Au moment où tout nous rappelle les sacrifices consentis pour vaincre le nazisme, nombreux sont ceux qui s'accordent désormais à parler d'une quatrième guerre mondiale qui se cacherait sous le masque ignoble et lâche du terrorisme. Guerre sans généraux, sans drapeaux, sans champ de bataille, mais guerre terriblement meurtrière. Les victimes du terrorisme n'ont pas été envoyées au front dans le cadre d'un conflit déclaré et codifié : ravalées au rang d'objets, elles ne sont plus que des pions placés sur un échiquier qui les dépasse et les engloutit à jamais, au nom d'une idéologie ou d'une religion dévoyée, d'une barbarie vêtue des oripeaux d'une pseudo résistance à l'oppression ou à l'impérialisme.

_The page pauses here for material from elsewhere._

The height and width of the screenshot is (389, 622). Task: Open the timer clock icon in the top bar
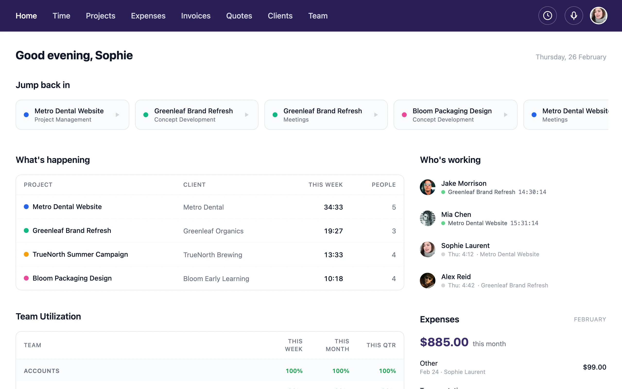(547, 15)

Policiers, journalistes, touristes, chefs d'entreprises, hommes politiques, élus ou simples citoyens, l'injustice est toujours aussi criante, insoutenable et rien ne saura jamais justifier le recours à ces méthodes barbares et haineuses qui refusent la confrontation et le débat démocratiques, mais surtout nient l'Homme lui-même. C'est en cela que le terrorisme est une insulte à l'humanité, tout autant qu'un crime contre elle.

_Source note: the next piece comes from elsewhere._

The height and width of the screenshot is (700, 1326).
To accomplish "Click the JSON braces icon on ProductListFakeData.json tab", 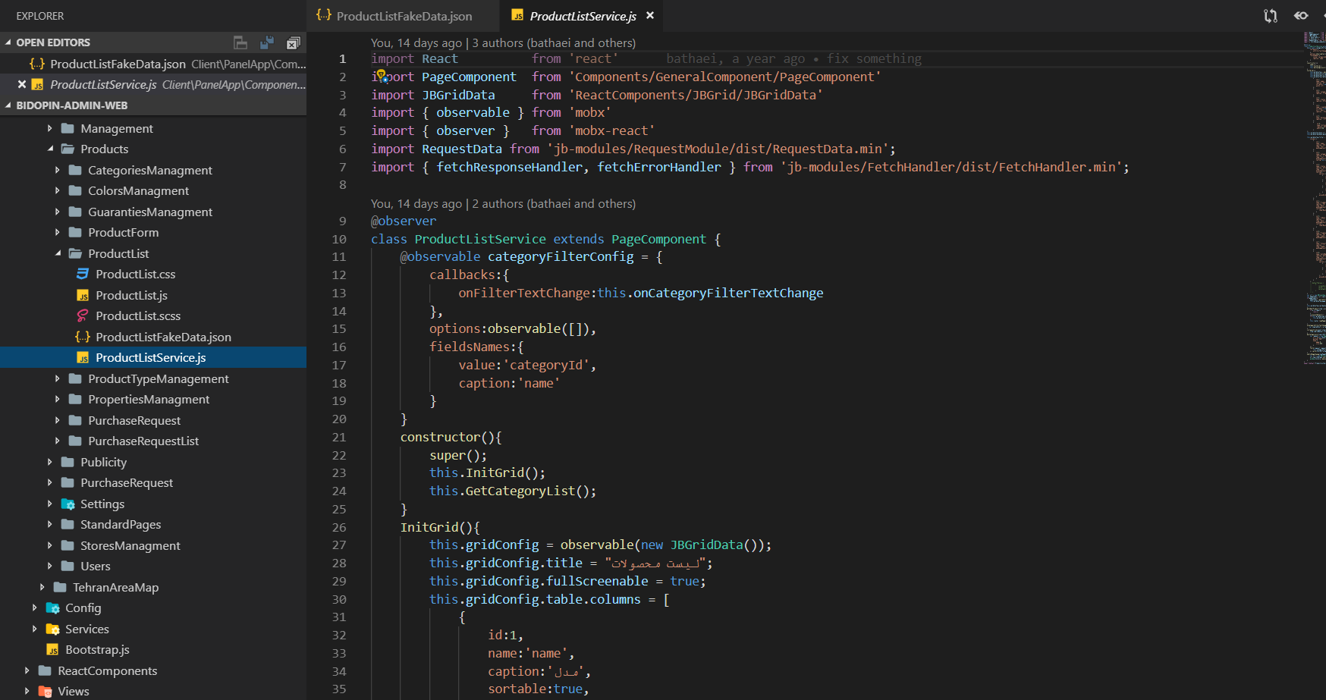I will [325, 15].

C'est justement l'Homme dans sa souffrance, ses tourments, sa mort, que cette exposition remet au centre de nos préoccupations, à sa vraie place, celle d'où les totalitarismes, fanatismes, fondamentalismes de toutes sortes veulent le chasser. ETA est de ceux là.

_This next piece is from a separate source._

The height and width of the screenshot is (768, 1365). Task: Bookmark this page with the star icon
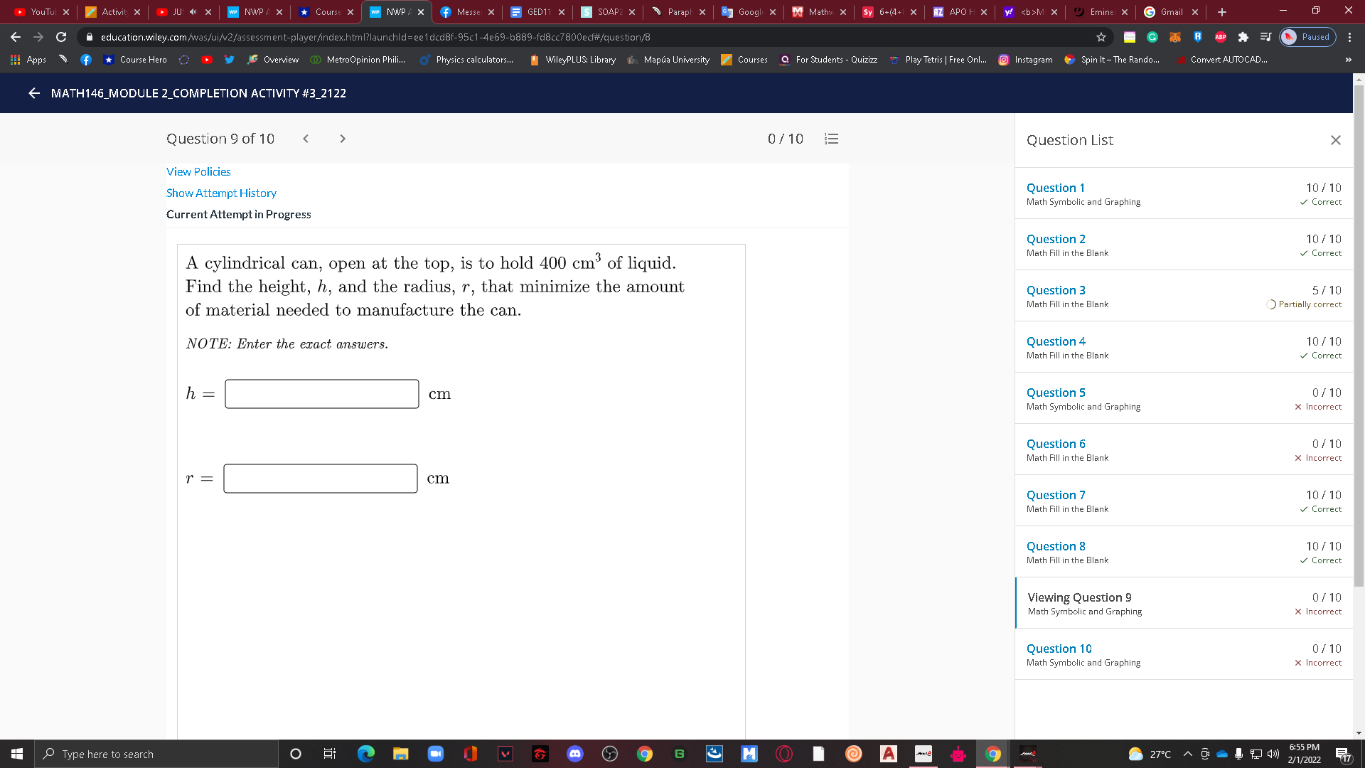click(x=1101, y=37)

Le martyrologe du terrorisme est difficile à regarder en face, mais y a-t-il plus belle démonstration de respect, de mémoire et d'espoir que le regard des photographes porté sur la douleur des victimes et le nôtre sur leurs clichés ? Bien loin de la curiosité malsaine ou du voyeurisme auxquels certains peuvent parfois se livrer, ces photographies et les commentaires qui les accompagnent, tendent à canaliser notre révolte. Ne pas détourner les yeux, commenter ces tragiques événements, chercher à comprendre leur vraie nature, essayer humblement d'exprimer dans quelle prison de l'âme les victimes sont désormais enfermées, voilà bien l'immense mérite de cette exposition.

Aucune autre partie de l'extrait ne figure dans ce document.